With that comes a responsibility to not oversell or promise what SEO can accomplish in the near term. “SEO is a marathon, not a sprint,” says Jain. As such, he suggests giving decision-makers options for different levels of investment that can be tied to individual forecasts for total revenue contribution and year-over-year lift in visits.
Jim Yu, founder and CEO of BrightEdge, says SEO is driving the rise of earned media all while consumers and brands create content that is driving an astronomical growth in data. “Ninety percent of the world’s global data has been created in the last two years,” he said.
The current landscape is marked by a “massive change in what consumers are expecting in content, and what that drives is convergence,” Yu adds. “That’s how the end customers that we’re trying to reach are interacting with us, and at the heart of that is SEO.”
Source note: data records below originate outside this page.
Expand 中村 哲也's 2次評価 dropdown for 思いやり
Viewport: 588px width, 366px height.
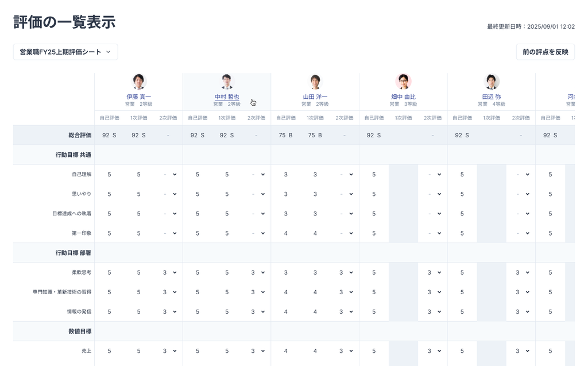click(257, 194)
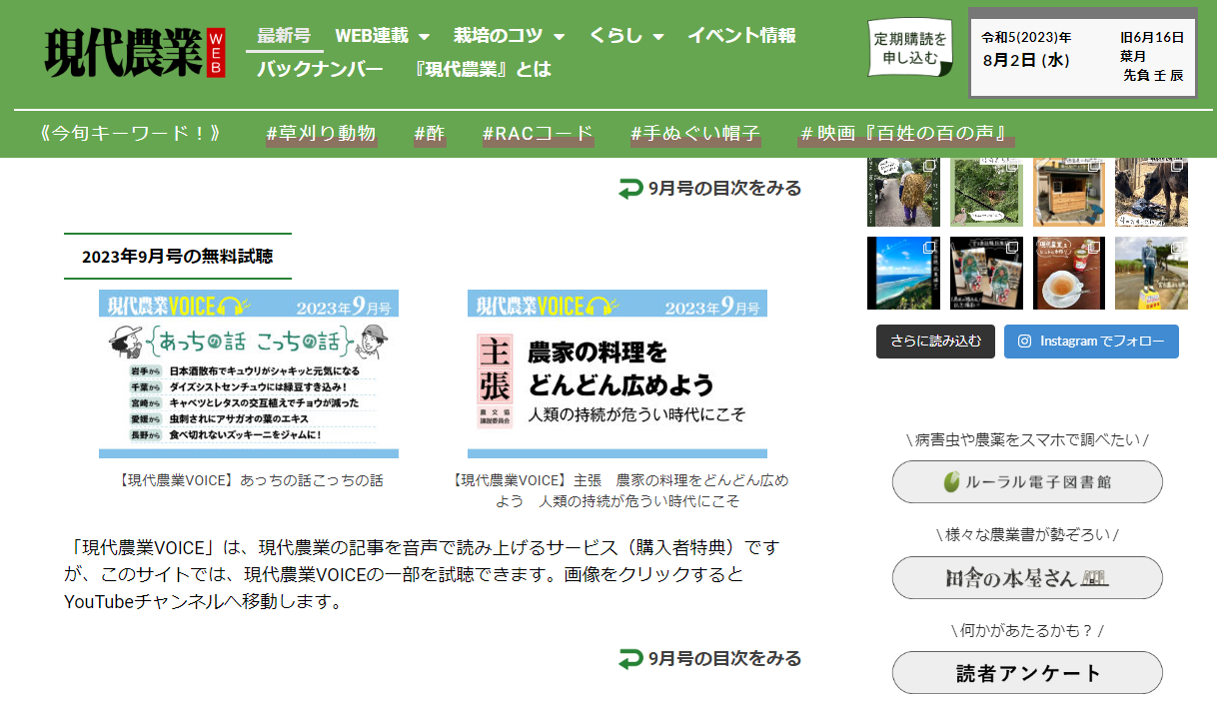Select the 最新号 tab

[x=284, y=34]
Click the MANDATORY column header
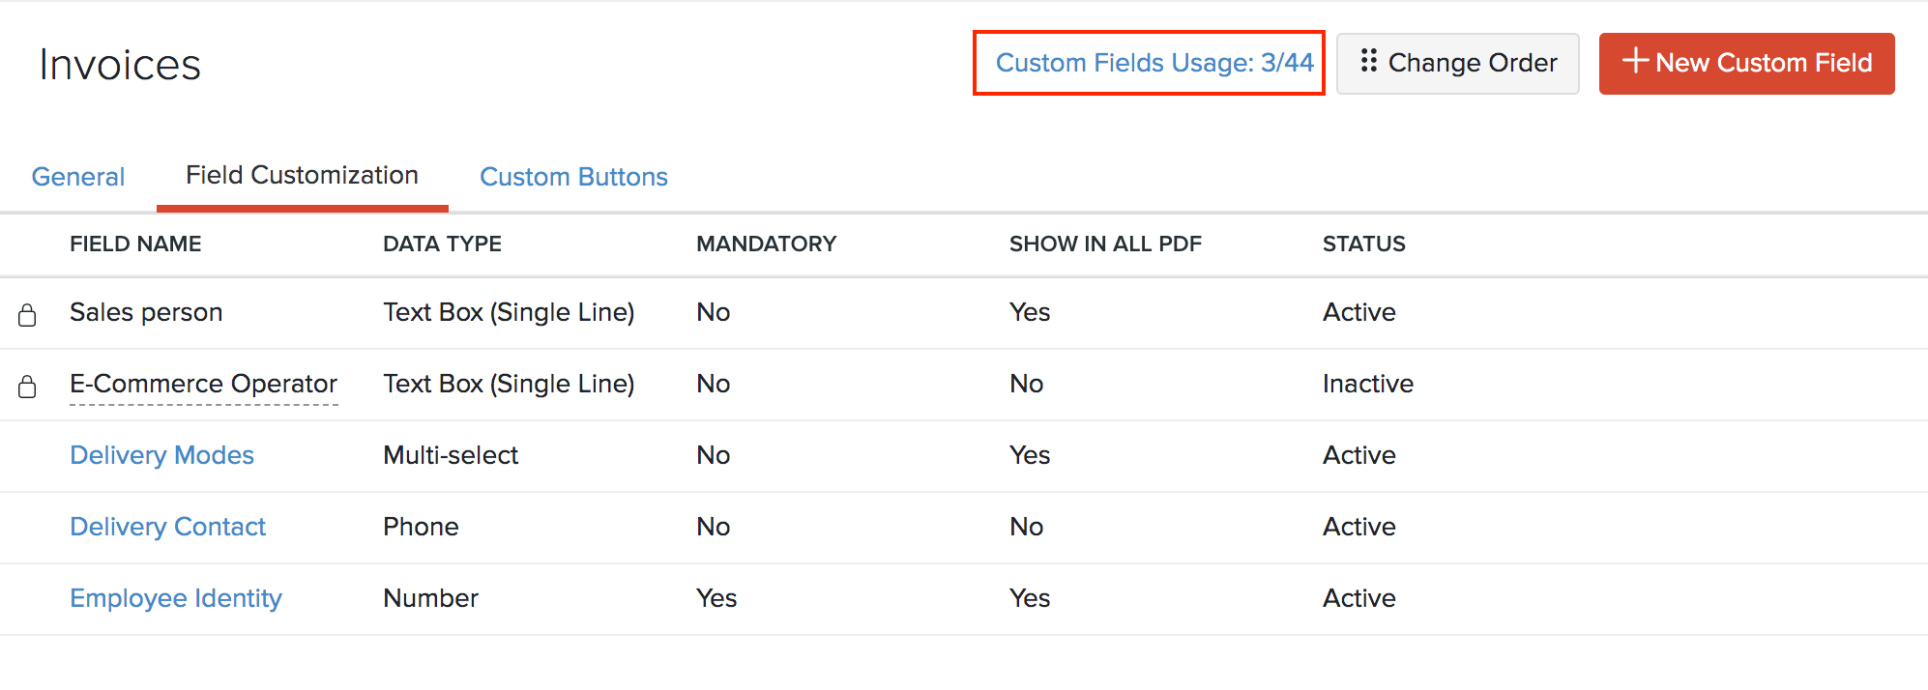This screenshot has height=690, width=1928. (766, 244)
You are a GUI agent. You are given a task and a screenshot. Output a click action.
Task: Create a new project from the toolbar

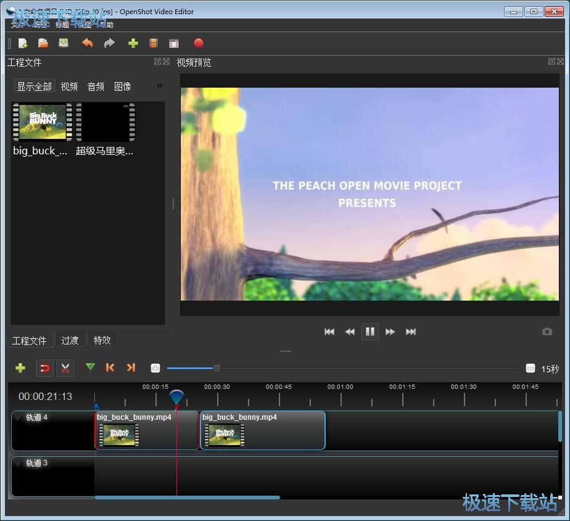click(x=23, y=43)
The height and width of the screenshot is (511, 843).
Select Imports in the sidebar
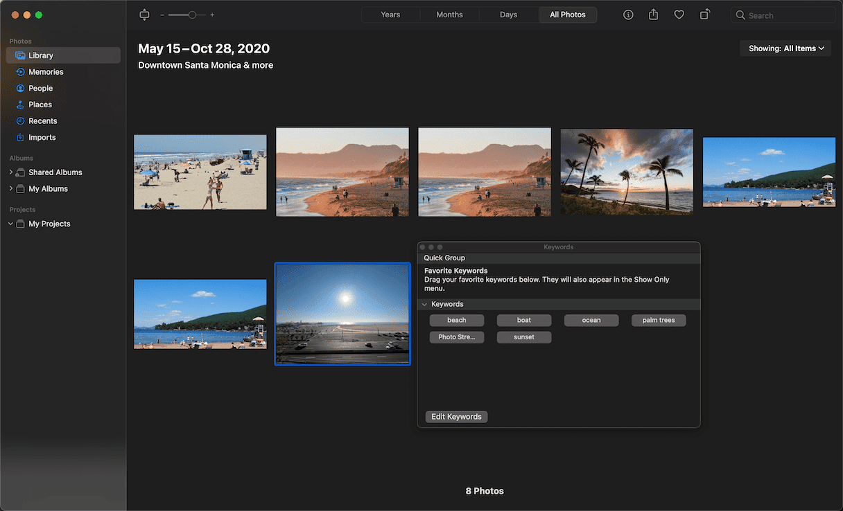[x=42, y=138]
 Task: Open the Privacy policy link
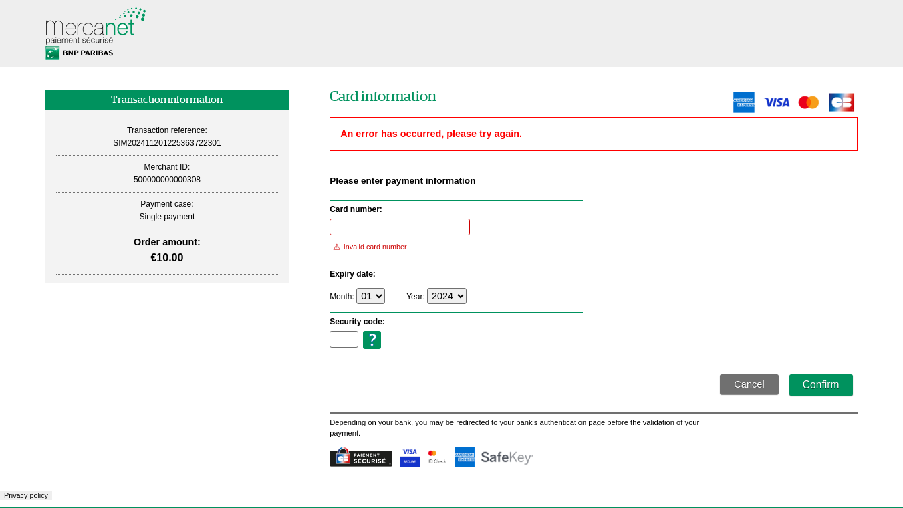coord(26,495)
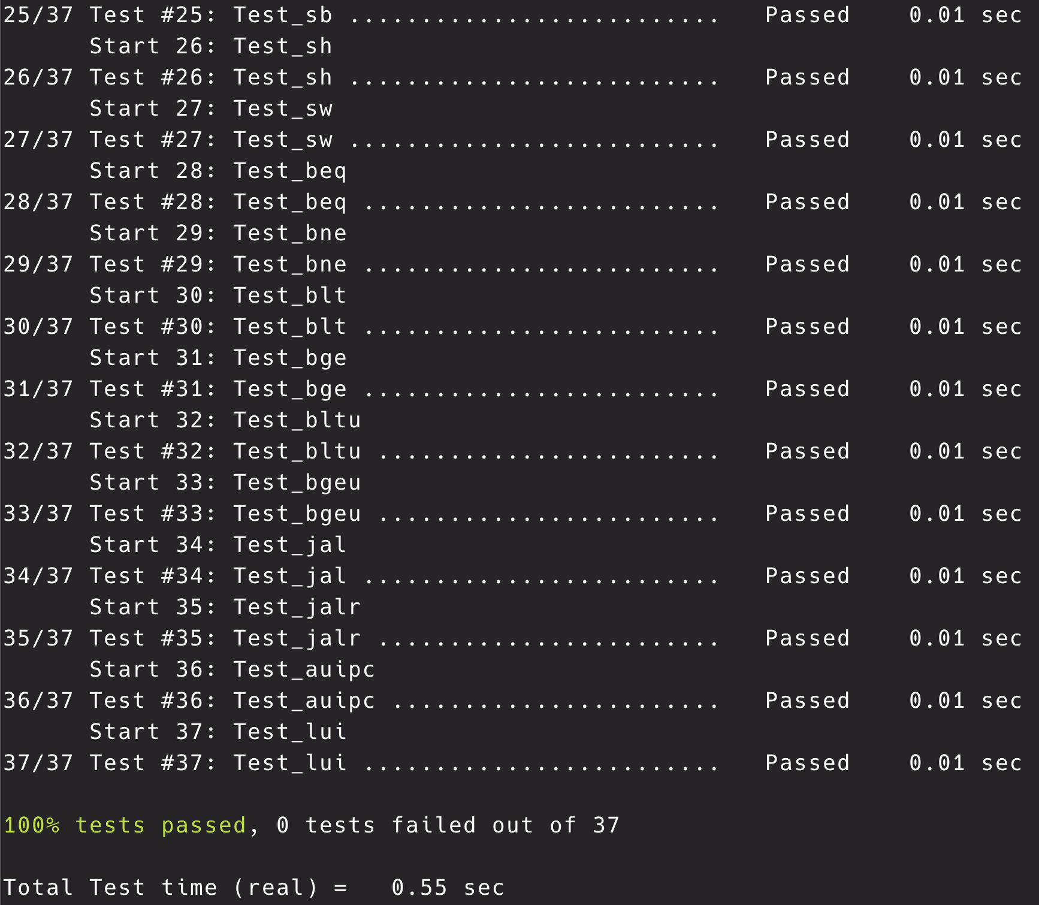Click the "Start 37: Test_lui" line
This screenshot has height=905, width=1039.
pos(218,732)

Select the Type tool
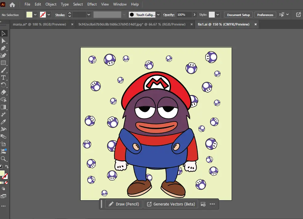pos(3,78)
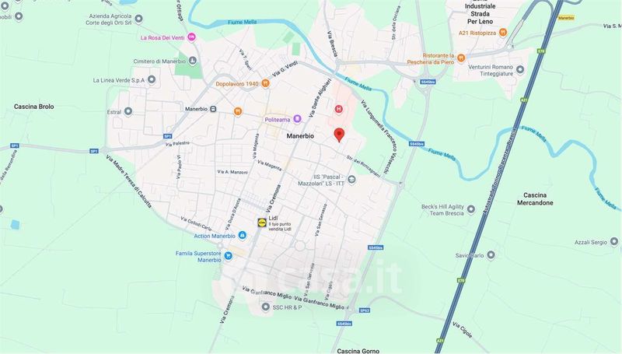
Task: Click the Beck's Hill Agility Team marker
Action: pos(471,209)
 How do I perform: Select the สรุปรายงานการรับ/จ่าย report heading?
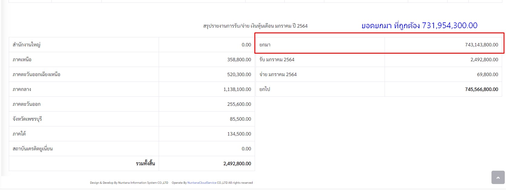pyautogui.click(x=255, y=26)
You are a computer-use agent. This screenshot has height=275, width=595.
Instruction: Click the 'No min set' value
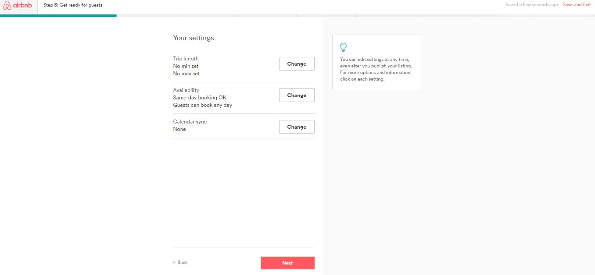(x=186, y=66)
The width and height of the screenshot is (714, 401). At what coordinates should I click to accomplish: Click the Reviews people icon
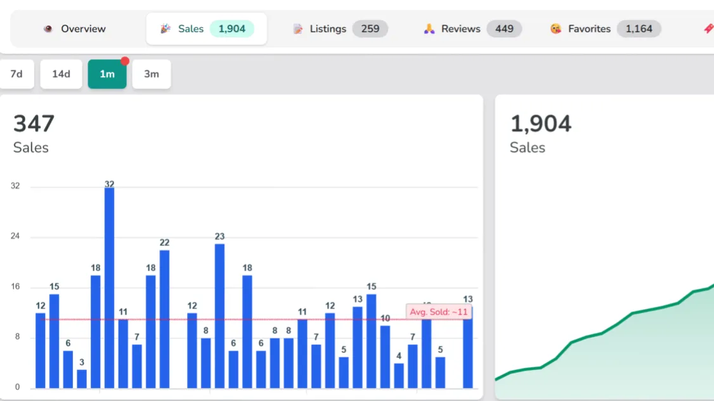(x=429, y=29)
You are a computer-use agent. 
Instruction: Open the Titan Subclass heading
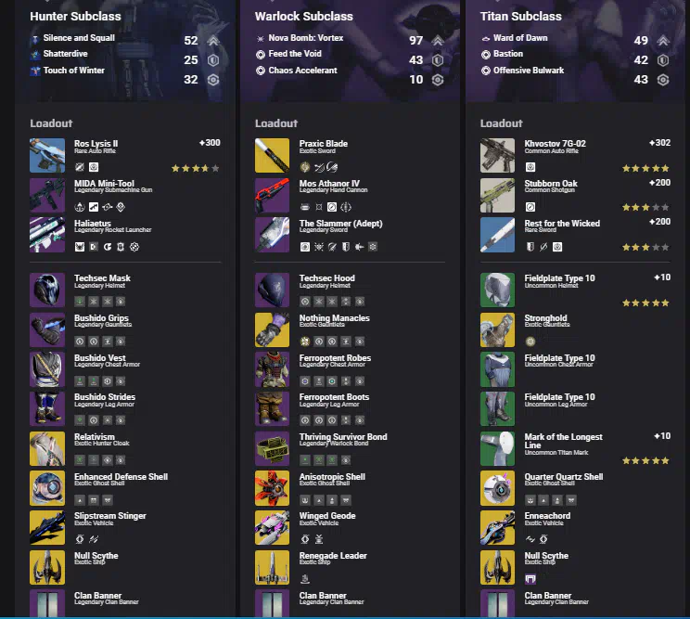point(520,17)

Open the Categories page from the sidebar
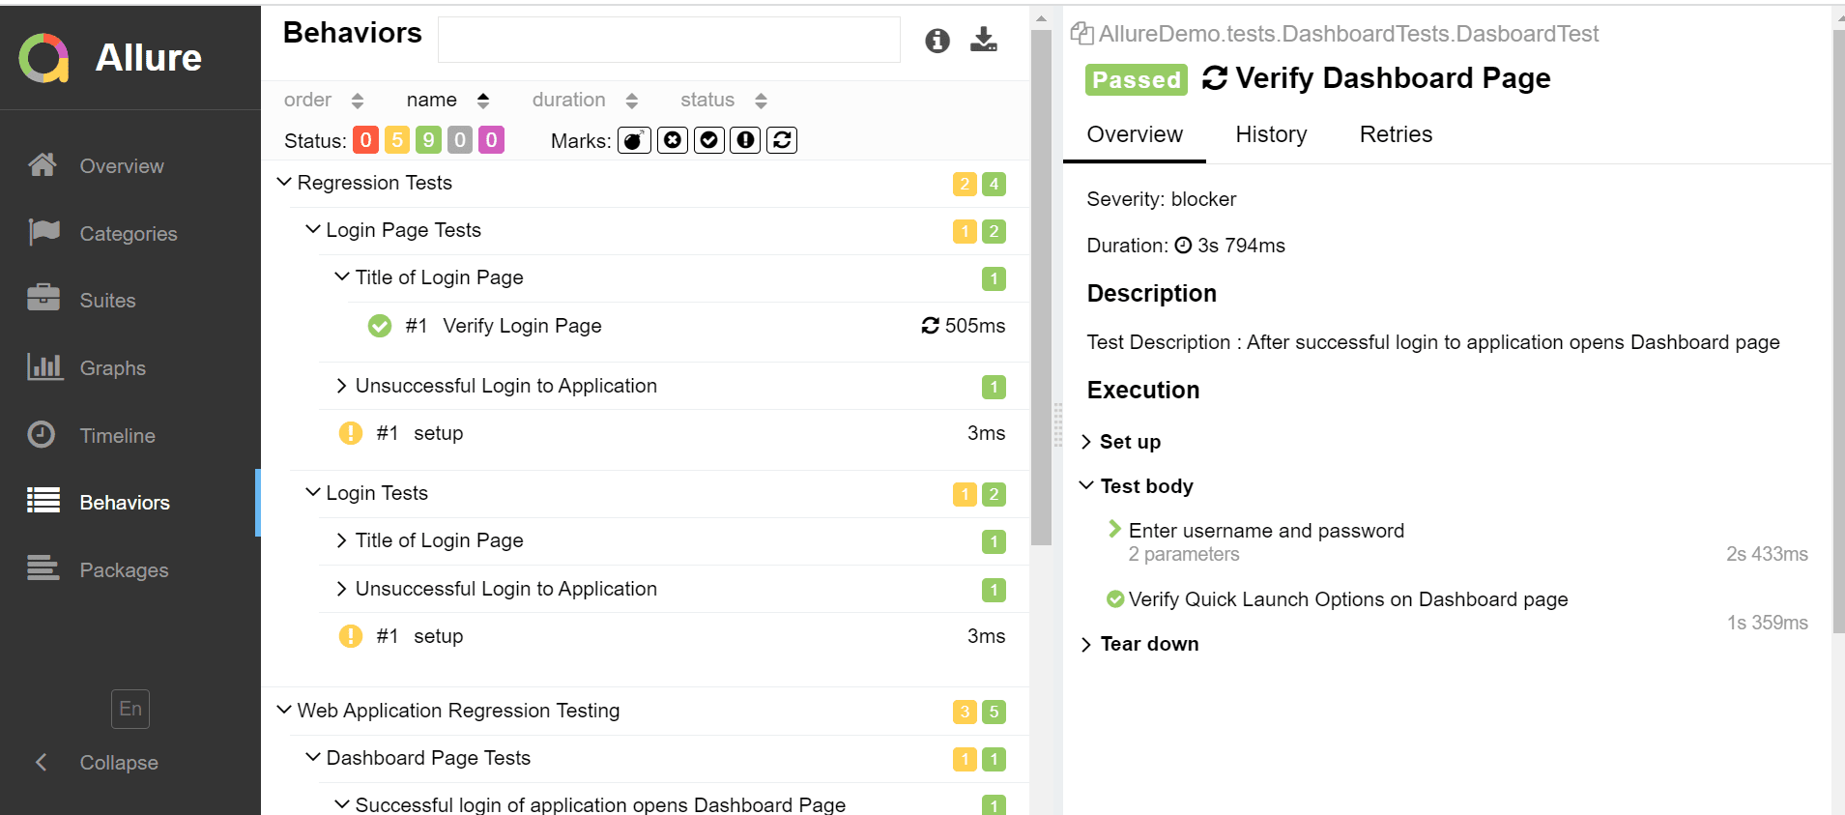[x=128, y=234]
When brand created content is optimized with organic search it carries a ripple effect across every channel, according to Yu. “When you look at what end customers trust, it is earned media.”
He tells marketers to focus on four key areas at the board level: understanding the competitive landscape, the value of those markets to your business, market share, and ROI. First-time investments in SEO are the hardest to sell in the boardroom, says Jain, but once the light turns green it is imperative that the board is regularly updated on what SEO is delivering and how it’s driving incremental growth.
“SEO is not just incremental gains, it’s also keeping the existing baseline that you have,” adds Yu. And finally, that’s why he and Jain say it’s important to frame SEO as part defense and offense.